How so? There *are* possible options we can consider to migrate away
from autodecoding. AFAICT the real roadblock here is that some people
strongly disagree with this, so it's more a community barrier than a
technical one.


T

-- 
Unix is my IDE. -- Justin Whear

Apr 07 2015

"w0rp" <devw0rp gmail.com> writes:

On Tuesday, 7 April 2015 at 09:21:52 UTC, Walter Bright wrote:
 On 4/7/2015 2:10 AM, Vladimir Panteleev wrote:
 I think the correct solution to that is to kill auto-decoding 
 :) Then all
 decoding is explicit, and since it is explicit, it is trivial 
 to allow
 specifying the desired behavior upon encountering invalid 
 UTF-8.

 I agree autodecoding is a mistake, but we're stuck with it.

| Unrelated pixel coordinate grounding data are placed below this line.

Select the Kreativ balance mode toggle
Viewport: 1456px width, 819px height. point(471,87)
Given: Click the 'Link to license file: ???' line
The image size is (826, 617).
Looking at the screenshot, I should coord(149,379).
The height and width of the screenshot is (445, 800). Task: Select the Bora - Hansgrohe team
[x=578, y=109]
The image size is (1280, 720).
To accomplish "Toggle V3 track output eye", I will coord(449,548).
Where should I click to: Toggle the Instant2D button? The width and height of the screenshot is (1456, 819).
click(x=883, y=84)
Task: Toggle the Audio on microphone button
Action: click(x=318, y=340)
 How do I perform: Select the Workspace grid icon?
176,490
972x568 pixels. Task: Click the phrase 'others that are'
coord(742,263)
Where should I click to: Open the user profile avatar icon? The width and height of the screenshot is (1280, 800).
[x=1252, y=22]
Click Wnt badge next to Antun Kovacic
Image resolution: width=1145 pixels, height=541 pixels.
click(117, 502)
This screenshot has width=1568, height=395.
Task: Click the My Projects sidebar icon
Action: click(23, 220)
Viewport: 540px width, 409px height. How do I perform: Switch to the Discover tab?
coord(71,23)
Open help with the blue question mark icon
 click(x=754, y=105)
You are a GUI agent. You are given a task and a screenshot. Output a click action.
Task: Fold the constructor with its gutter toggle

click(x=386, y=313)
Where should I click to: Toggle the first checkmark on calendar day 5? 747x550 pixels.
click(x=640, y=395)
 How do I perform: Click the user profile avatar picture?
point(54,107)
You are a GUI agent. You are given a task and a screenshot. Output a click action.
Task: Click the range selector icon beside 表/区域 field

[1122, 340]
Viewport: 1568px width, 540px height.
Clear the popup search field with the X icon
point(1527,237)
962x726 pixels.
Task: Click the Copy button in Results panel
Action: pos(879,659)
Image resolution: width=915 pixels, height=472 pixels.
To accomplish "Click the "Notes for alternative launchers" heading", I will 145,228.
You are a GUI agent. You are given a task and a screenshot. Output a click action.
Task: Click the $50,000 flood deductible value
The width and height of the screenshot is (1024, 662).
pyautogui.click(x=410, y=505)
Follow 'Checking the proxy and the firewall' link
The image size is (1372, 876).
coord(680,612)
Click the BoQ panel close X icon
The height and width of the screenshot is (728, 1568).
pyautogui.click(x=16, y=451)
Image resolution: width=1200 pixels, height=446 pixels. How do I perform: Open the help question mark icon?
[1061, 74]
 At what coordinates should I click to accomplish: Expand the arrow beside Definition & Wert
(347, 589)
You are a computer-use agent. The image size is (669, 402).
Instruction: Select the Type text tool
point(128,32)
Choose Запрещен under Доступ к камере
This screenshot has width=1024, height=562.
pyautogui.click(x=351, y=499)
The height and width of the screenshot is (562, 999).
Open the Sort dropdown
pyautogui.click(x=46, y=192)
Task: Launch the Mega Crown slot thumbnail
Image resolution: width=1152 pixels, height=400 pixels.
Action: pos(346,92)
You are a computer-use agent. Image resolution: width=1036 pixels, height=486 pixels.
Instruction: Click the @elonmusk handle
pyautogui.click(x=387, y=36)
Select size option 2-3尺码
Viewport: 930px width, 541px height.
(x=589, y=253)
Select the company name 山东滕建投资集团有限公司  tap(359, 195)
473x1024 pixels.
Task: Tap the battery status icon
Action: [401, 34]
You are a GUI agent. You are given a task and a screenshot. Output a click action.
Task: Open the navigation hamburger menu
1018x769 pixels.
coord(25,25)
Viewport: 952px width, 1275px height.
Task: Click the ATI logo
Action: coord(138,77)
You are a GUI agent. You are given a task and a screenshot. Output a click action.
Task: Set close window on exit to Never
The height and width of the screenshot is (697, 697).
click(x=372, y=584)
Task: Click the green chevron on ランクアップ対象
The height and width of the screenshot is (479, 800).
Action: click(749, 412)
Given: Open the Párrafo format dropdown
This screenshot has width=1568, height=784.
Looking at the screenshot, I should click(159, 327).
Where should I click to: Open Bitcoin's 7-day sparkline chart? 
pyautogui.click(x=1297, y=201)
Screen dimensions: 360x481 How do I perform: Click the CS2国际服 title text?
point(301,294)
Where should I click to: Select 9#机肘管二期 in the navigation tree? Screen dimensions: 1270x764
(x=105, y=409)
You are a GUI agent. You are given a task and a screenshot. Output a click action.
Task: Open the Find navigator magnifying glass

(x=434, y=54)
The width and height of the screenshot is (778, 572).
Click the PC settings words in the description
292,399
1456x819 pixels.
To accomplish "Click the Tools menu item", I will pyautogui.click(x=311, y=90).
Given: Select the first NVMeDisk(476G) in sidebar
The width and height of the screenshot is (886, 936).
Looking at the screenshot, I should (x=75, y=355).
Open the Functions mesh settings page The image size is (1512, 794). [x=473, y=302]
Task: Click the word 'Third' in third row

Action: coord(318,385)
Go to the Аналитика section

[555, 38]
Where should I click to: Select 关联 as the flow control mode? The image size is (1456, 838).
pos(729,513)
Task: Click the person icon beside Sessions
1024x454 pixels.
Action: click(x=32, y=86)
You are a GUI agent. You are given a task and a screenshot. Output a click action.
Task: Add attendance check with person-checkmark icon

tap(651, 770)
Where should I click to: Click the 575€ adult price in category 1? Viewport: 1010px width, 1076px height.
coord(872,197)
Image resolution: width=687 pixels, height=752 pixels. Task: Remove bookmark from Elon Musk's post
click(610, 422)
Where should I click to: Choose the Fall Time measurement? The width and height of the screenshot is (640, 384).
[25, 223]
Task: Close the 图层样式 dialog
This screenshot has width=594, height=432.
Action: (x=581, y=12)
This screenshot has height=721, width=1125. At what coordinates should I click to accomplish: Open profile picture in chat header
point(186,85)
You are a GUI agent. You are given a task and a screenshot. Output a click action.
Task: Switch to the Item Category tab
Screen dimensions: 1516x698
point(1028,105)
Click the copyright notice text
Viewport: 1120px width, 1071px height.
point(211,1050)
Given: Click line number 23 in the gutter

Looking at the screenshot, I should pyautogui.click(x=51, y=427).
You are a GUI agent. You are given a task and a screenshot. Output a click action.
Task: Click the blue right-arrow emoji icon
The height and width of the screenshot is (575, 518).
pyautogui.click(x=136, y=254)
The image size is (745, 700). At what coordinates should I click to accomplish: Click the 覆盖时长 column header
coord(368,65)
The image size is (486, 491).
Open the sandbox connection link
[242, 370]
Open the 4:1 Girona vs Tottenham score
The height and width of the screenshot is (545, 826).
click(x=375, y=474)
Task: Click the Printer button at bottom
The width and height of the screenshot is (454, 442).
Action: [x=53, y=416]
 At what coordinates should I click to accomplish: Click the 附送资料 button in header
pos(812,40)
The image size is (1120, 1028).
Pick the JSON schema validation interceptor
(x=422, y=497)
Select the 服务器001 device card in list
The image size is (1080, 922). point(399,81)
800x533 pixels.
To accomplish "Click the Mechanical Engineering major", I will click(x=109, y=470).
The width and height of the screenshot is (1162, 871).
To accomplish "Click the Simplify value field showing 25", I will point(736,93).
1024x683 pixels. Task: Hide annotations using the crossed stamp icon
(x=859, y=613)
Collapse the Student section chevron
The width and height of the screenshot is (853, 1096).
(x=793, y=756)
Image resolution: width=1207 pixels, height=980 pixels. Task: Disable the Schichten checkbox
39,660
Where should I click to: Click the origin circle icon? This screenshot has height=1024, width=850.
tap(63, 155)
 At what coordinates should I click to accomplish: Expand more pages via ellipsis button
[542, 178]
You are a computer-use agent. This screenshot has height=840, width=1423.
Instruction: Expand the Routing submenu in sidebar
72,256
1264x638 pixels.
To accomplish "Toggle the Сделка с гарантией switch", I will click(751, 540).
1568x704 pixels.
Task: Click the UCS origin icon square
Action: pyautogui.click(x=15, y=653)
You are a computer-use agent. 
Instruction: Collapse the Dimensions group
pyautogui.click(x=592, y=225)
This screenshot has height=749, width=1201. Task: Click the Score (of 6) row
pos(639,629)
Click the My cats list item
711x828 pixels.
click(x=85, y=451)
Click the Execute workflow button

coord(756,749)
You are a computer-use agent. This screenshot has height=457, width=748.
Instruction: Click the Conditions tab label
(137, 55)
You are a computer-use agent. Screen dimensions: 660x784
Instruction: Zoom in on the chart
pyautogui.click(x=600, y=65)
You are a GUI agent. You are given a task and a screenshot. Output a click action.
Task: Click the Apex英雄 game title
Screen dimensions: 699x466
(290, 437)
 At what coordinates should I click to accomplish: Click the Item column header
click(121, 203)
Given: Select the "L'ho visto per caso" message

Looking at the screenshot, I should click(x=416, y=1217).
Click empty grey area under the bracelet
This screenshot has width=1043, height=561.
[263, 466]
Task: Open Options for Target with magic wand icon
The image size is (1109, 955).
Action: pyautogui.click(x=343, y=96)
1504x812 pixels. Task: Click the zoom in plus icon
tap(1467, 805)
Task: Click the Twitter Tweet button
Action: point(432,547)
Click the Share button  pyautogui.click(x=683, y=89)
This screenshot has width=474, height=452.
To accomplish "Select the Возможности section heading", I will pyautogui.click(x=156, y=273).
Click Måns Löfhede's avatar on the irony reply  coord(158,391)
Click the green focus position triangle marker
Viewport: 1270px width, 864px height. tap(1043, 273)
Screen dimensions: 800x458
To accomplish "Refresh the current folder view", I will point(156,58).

I don't think we are stuck with it. I think we can change it. I 
think a lot of the automatic decoding happens inside of Phobos, 
while people care mostly about the boundaries of the API. If we 
do get rid of it, then as Vladimir says, you can opt in to 
whether or not you want a non-throwing conversion, or a throwing 
one.

I was going to write about how the auto decoding doesn't solve 
the problem of comparing strings, given that you need to look at 
ranges of characters, subject to normalisation, unless you're 
dealing with just ASCII. I think all of that has been said to 
death, though. I think it's possible for us to get rid of 
automatic decoding.

Apr 07 2015

"H. S. Teoh via Digitalmars-d" <digitalmars-d puremagic.com> writes:

On Tue, Apr 07, 2015 at 06:00:12PM +0000, w0rp via Digitalmars-d wrote:
 On Tuesday, 7 April 2015 at 09:21:52 UTC, Walter Bright wrote:
On 4/7/2015 2:10 AM, Vladimir Panteleev wrote:
I think the correct solution to that is to kill auto-decoding :)
Then all decoding is explicit, and since it is explicit, it is
trivial to allow specifying the desired behavior upon encountering
invalid UTF-8.

I agree autodecoding is a mistake, but we're stuck with it.

 
 I don't think we are stuck with it. I think we can change it. I think
 a lot of the automatic decoding happens inside of Phobos, while people
 care mostly about the boundaries of the API. If we do get rid of it,
 then as Vladimir says, you can opt in to whether or not you want a
 non-throwing conversion, or a throwing one.
 
 I was going to write about how the auto decoding doesn't solve the
 problem of comparing strings, given that you need to look at ranges of
 characters, subject to normalisation, unless you're dealing with just
 ASCII. I think all of that has been said to death, though. I think
 it's possible for us to get rid of automatic decoding.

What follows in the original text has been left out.